Undercover Life

a-maskAt the last minute, I decided to attend the Sisters in Crime* meeting, and as soon as I arrived I grew testy. Not only did I have to cram into a table with eight other people, but I kept knocking elbows with the woman next to me, who whiffed an awful lot like she’d been drinking white wine for hours already.

I was just crabby is all. I didn’t mean to be. Really, I didn’t. Yet, I couldn’t help feeling gypped because the restaurant only served enough potstickers for one each, and then disgruntled because the garlic eggplant had been cooked to the consistency of worms.

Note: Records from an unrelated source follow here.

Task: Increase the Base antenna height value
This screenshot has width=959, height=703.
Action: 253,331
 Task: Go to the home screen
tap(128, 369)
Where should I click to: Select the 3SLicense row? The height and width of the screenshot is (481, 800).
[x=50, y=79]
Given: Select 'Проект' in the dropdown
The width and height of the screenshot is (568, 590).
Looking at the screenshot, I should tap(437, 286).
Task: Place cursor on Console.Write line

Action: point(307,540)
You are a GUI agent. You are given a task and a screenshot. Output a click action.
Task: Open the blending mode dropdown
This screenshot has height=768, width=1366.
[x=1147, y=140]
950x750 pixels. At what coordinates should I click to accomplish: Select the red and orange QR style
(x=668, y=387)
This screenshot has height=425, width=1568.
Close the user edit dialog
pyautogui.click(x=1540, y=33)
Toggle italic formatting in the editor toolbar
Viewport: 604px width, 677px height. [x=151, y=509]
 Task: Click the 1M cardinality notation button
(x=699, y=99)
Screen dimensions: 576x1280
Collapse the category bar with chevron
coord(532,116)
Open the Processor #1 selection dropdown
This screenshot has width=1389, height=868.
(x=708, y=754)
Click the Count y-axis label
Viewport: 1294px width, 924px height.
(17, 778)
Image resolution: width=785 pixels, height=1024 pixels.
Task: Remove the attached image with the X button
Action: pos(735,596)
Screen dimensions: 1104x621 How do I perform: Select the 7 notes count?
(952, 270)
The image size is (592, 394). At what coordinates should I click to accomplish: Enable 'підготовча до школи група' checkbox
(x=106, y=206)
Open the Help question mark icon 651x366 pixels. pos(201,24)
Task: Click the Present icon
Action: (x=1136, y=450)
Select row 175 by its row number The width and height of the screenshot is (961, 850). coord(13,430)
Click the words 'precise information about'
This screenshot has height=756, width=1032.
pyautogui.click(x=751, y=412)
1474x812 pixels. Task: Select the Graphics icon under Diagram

I’m glad to say that all was not lost. I perked up as soon as the undercover cops began their talk. I’d never thought about undercover cops as role players–the ultimate role players. These guys have gotta know their stuff. They study everything about, say, the drug biz. If a cop plays the role of a drug buyer, he knows the four kinds of cocaine, and that the brownish-looking powder was processed with diesel rather than ether, making it the lowest grade cocaine and only worthy of freebasing. They have to assume benign, trustworthy, and honest businessmen facades when meeting up with drug suppliers. These guys know how to don their masks.

Besides knowing the drug business, the best undercovers are quick-witted and have the gift of the gab. Talk about the world’s worst career for me. At the first sign of the unexpected, my tongue would stick to the roof of my mouth. I’d start stuttering, and my darned Irish skin would turn red and blotchy.

Yet, it occurred to me while I was driving home that I do pretty well as an undercover Lisa. For example, no one at the meeting knew I was testy. I gabbed with the wine drinker and smiled every time she touched my arm or thigh with over-familiar bonhomie. I introduced myself to the writers on my other side and answered their questions about what I write. When I fell silent (as I often did), I maintained a benignly pleasant expression.

I’m telling you, if I were the undercover cop and my table mates the drug suppliers, they’d have been vying to sell me their crappy cocaine. I swear. That’s how good I was.

*P.S. For those who don’t know, Sisters in Crime is an association of female crime writers. The monthly meetings feature cool speakers.